The remote then sends a capped flood of Inventory objects.
- Our node may need to repeat sending the GraphLocator requests since the remote only sends a capped number of updates.
- Header sync phase: Our node sends GetData request containing lists of the missing event header hashes. The remote responds with event header objects. Our node then links these up to build the missing graph structure.
- Data sync phase: Lastly our node walks the graph and for every missing blob, requests the data. It does this backwards.
Effect on DDoS
While improved sync is desirable, it still does not mitigate DDoS since the attacker can easily double their resources. This merely makes nodes more performant.
Protocol Restriction
Proposal: add a global rate limit for messages. This is the easiest and most direct fix we should apply right now.
There is a rolling window of 1 minute with a maximum of 100 events allowed.
Violators get channel.ban()
.
Use a VecDeque
of timestamps. clean_bantimes()
will then do:
while let Some(ts) = bantimes.front() {
if ts > NOW - 1 minute {
break
}
let _ = bantimes.pop_front()
}
Now all events within the list should be within the last minute. Push any new events to the list, then check:
if bantimes.len() > N {
channel.ban();
}
This is the most immediate mitigation and overdue anyway.
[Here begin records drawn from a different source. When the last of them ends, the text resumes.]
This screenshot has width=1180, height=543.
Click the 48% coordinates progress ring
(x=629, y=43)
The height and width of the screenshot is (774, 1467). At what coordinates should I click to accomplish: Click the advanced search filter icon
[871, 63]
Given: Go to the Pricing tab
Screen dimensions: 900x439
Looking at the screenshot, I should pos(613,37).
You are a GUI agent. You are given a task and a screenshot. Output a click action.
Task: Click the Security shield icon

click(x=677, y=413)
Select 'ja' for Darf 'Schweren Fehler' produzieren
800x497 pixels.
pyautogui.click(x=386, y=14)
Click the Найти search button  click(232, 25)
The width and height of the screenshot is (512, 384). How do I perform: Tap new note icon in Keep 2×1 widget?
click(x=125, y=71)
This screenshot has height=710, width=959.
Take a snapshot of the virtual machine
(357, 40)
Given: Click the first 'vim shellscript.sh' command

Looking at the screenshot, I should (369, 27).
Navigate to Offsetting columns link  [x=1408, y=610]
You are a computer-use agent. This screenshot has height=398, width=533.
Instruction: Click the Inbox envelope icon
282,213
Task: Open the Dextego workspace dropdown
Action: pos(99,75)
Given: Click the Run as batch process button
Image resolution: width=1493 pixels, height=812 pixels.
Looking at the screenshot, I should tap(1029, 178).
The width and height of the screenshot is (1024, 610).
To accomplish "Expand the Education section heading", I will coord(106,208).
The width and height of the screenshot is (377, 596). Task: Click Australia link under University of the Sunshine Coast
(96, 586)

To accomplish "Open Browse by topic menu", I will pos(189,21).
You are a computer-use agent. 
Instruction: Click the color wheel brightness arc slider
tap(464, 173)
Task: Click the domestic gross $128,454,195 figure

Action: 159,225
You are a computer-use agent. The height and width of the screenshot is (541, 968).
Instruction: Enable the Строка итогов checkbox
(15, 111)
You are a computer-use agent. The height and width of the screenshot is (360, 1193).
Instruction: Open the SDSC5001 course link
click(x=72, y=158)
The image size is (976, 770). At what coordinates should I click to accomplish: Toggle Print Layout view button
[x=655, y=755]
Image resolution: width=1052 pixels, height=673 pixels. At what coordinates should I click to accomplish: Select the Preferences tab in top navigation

Later we will make the 1 minute and N configurable with the static event graph admin instance. For now, we can hardcode these values.
Resource Manager
This will also be a big step towards alleviating DDoS. Check the p2p doc for a design.
RLN
The global limit is not ideal since it's... global. However RLN fixes this since it provides a way for people to not be affected by the rate-limit. Problem solved.
Spam
Just regular spam. Solved by admin/mod features and outside the scope of this doc. We need the static event graph though so we can lock channels down during times of high activity or modify the posting rate of certain keys (like public ones).
We already had the first step now with the /ban
feature and admin keys in the
TOML.